> [Compiti da svolgere]
- 1) Stabilisci se ciascuna affermazione è in accordo con il testo sul caso Cospito, rispondendo sì o no e citando le parole del testo che lo dimostrano. (a) Giorgio Mulé presiederà il Gran giurì. (b) Il Pd ha depositato una mozione di censura individuale contro Delmastro. (c) Il Pd si è ritirato definitivamente dai lavori del Senato.
- 2) Traduci in inglese questa frase del testo sul caso Cospito: «Per prassi la guida spetta a un vicepresidente non appartenente ai gruppi duellanti.»
- 3) Elenca tutti i palazzi sede di istituzioni che il testo sul caso Cospito nomina.

#### Testo fornito ####

La guerra di guerriglia del Pd contro il governo Meloni sul caso Cospito sembrerebbe, all’apparenza, destinata a durare. Almeno finché il ministro della Giustizia Carlo Nordio non riferirà le conclusioni dell’istruttoria disposta nel suo ministero per accertare se gli atti divulgati dal sottosegretario Andrea Delmastro Delle Vedove fossero effettivamente divulgabili; e finché i dem non si stancheranno di chiedere alla premier Giorgia Meloni di togliere alla delega al Dap (il dipartimento dell’amministrazione penitenziaria) a Delmastro e di far dimettere Giovanni Donzelli da vicepresidente del Copasir.

La risposta sembra esserci già, almeno a guardare i due, nient’affatto preoccupati: il primo si è limitato a decidere di cambiare casa interrompendo la coabitazione con il deputato (ma poi perché, se lui stesso ha specificato che le informazioni non sono state passate a casa), il secondo ieri mattina si è presentato a palazzo San Macuto all’audizione del ministro Adolfo Urso, come se niente fosse accaduto nelle ultime 48 ore.

Si attende anche che il presidente della camera Lorenzo Fontana nomini il Gran giurì che dovrà esaminare le parole di Donzelli, quelle che il Pd giudica «infamanti». Per prassi la guida spetta a un vicepresidente non appartenente ai gruppi duellanti. Quindi non dovrebbe essere Fabio Rampelli, che è di Fdi, né Anna Ascani, che è del Pd. Il forzista Giorgio Mulé si è sfilato: «Presiedevo l’aula quando i fatti sono accaduti», ha spiegato. In realtà nelle ore della bagarre, Mulé ha espresso giudizi severi su Donzelli. Ma sarebbe stato costretto a rimangiarseli per disciplina di maggioranza in un organismo composto di tre o cinque membri. Il compito toccherà al grillino Sergio Costa. La costituzione del Giurì sarà annunciata oggi in aula, per evitare che tutto il dossier slitti a dopo il voto delle regionali.

Aventino-lampo

Nel frattempo il Pd cerca di tenere alta la tensione. Ha depositato la mozione di censura individuale contro Delmastro, come annunciato dalla capogruppo a Montecitorio Debora Serracchiani. La collega di Palazzo Madama Simona Malpezzi ieri ha ritirato le truppe dalla discussione sul Milleproroghe per protesta contro Alberto Balboni (Fdi) che, su La7, aveva ripetuto le accuse oggetto di contestazione: «Il Pd andando in carcere apre una voragine alla mafia». Dopo un chiarimento fra Malpezzi e il presidente del Senato Ignazio La Russa, il Pd è tornato a partecipare ai lavori. In mezzo c’è stata una frase di Balboni che solo con tanta buona volontà può essere considerata una richiesta di scuse: «Non ho mai inteso accostare il Pd alla mafia. Ovviamente considero non censurabili le mie valutazioni espresse in aula».

#### Dati disponibili ####

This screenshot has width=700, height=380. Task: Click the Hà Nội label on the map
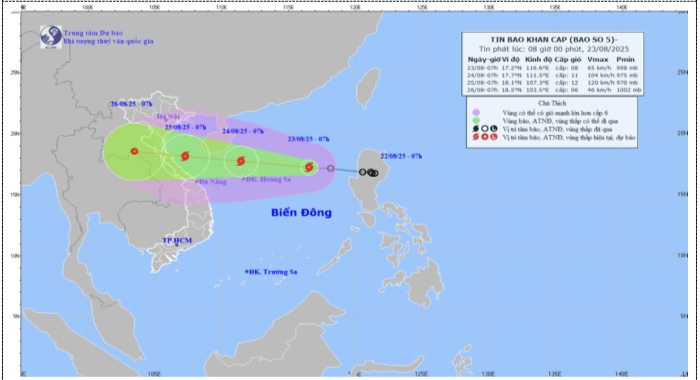[168, 117]
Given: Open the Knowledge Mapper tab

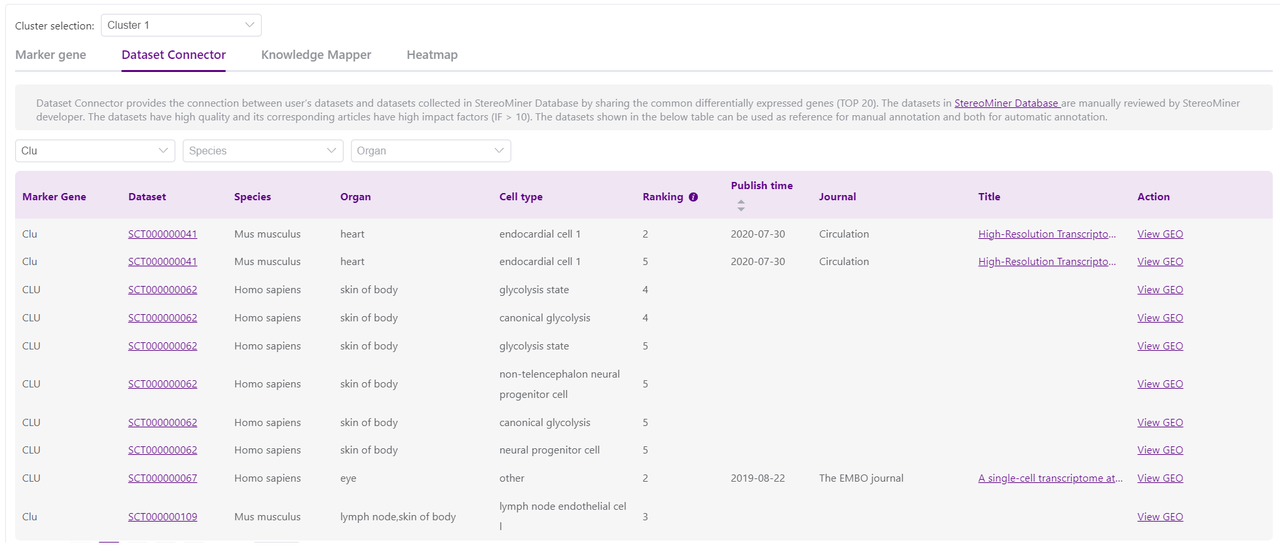Looking at the screenshot, I should (316, 55).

####

> [Soluzioni dell'esercizio]
- 1)
(a) No: «Il forzista Giorgio Mulé si è sfilato» e «Il compito toccherà al grillino Sergio Costa.»
(b) Sì: «Ha depositato la mozione di censura individuale contro Delmastro».
(c) No: «il Pd è tornato a partecipare ai lavori.»

- 2) By custom, the leadership falls to a vice president who does not belong to the feuding groups.

- 3)
- palazzo San Macuto
- Montecitorio
- Palazzo Madama